Dataset entries:
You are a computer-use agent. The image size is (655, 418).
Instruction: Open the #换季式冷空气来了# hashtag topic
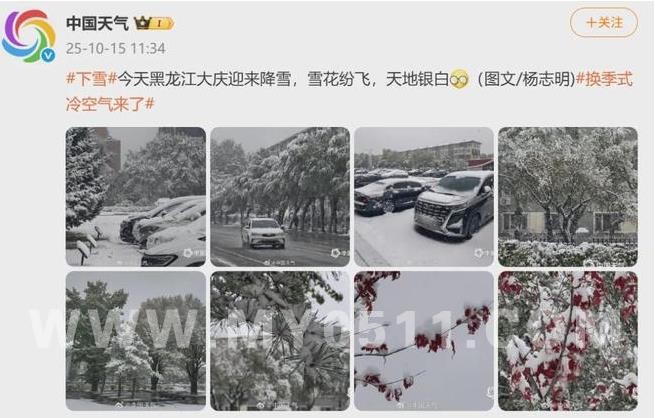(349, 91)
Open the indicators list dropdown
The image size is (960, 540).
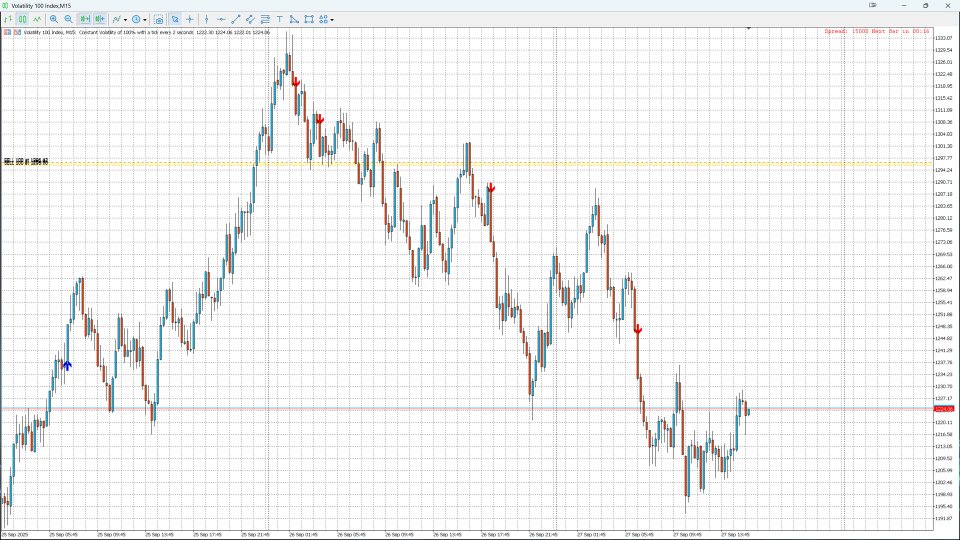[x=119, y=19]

**What needs to be done**
An exact copy of all the data above is required; omit any pictures.

**Output of the task**
You are a computer-use agent. The image size is (655, 418).
Instruction: Open the #换季式冷空气来了# hashtag topic
(349, 91)
Open the indicators list dropdown
The image size is (960, 540).
[x=119, y=19]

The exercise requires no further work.